O ALIMENTO VAI CHEGAR
Rafael Pereira Gimenes – administrador de empresas e diretor executivo da G Martins Logística e Transportes Ltda.
No final do ano passado, por conta de uma viagem, Rafael Pereira Gimenes fez o teste da Covid-19. Era apenas por prevenção, mas foi surpreendido com o resultado positivo, e sua maior preocupação era o risco de contaminar outras pessoas, sobretudo seu pai. “Ele é o dono da empresa, e acabou ficando afastado”, diz. Rafael é administrador de empresas, com formação e mestrado pela FGV (Fundação Getulio Vargas), e há dois anos e meio passou a trabalhar com o pai na gestão da G Martins Logística e Transportes Ltda.
A empresa, localizada em Osasco (SP), foi fundada há 45 anos e nos últimos dez se especializou no transporte de alimentos, com o foco bastante voltado a produtos lácteos e distribuição ampla na cidade de São Paulo. A G Martins é parceira, por exemplo, da Letti, a marca de produtos frescos da Agrindus S/A, que já mostramos aqui na PLANT PROJECT, na edição 18. Rafael conta que a adequação da rotina de trabalho no início da pandemia foi desafiadora, pois havia muitas dúvidas, seja em relação à contaminação, seja sobre prevenção. Com uma dificuldade extra devido ao tipo de prestação de serviço. “Somos em oito pessoas no administrativo, mas por se tratar de expedição e recebimento, não conseguimos adotar o home office”, diz o administrador.

(Dados armazenados)
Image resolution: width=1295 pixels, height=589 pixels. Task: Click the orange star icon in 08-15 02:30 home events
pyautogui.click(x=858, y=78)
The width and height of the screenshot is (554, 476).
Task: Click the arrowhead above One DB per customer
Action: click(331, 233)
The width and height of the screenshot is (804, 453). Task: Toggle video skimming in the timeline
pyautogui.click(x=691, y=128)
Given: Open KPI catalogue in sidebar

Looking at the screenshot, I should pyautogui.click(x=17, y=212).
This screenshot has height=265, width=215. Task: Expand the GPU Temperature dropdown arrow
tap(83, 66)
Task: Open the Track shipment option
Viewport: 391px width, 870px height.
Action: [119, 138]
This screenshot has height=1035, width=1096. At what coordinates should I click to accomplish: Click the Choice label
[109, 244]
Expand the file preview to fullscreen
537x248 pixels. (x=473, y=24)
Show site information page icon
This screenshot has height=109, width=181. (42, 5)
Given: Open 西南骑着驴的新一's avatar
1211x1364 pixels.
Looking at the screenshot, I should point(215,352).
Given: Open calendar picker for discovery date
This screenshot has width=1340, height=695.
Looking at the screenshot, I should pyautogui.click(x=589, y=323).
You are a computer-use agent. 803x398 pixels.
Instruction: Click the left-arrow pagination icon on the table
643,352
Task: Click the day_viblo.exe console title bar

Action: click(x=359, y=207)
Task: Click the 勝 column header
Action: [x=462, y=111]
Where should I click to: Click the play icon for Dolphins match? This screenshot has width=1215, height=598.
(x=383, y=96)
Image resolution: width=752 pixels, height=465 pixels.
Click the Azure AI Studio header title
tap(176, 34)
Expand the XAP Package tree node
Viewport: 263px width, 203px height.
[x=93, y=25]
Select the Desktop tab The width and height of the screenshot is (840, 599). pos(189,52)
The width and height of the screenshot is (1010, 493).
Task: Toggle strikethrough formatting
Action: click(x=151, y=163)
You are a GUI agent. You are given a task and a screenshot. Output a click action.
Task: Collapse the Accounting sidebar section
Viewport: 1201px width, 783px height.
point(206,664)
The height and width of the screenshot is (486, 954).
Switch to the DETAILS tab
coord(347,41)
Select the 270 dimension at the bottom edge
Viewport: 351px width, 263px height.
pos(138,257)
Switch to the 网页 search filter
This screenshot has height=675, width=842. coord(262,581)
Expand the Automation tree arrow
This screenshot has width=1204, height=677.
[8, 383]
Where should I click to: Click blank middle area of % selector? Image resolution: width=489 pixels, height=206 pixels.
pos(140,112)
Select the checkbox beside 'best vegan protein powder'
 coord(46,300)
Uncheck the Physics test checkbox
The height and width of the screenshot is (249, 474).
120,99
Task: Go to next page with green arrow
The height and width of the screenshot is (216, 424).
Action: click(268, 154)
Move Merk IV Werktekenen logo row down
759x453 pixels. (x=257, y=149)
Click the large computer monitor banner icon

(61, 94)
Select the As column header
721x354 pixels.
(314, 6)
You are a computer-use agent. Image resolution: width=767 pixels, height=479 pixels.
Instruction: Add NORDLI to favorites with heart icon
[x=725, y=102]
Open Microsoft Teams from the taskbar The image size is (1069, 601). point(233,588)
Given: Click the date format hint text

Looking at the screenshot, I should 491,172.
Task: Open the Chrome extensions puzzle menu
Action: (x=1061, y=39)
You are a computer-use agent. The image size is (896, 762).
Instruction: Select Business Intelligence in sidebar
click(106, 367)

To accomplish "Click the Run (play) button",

▸ Tarefa 1: Cite, sem alterações, o trecho do texto sobre a G Martins que começa nas palavras contendo "No final do" e termina em "gestão da G Martins Logística e Transportes Ltda.".
▸ Tarefa 2: Relacione todos os nomes de empresas, marcas, instituições e publicações mencionados no texto sobre a G Martins.
As linhas não têm nenhuma relação com esta atividade.

▸ Resolução comentada 1:
No final do ano passado, por conta de uma viagem, Rafael Pereira Gimenes fez o teste da Covid-19. Era apenas por prevenção, mas foi surpreendido com o resultado positivo, e sua maior preocupação era o risco de contaminar outras pessoas, sobretudo seu pai. “Ele é o dono da empresa, e acabou ficando afastado”, diz. Rafael é administrador de empresas, com formação e mestrado pela FGV (Fundação Getulio Vargas), e há dois anos e meio passou a trabalhar com o pai na gestão da G Martins Logística e Transportes Ltda.

▸ Resolução comentada 2:
- G Martins Logística e Transportes Ltda.
- FGV (Fundação Getulio Vargas)
- Letti
- Agrindus S/A
- PLANT PROJECT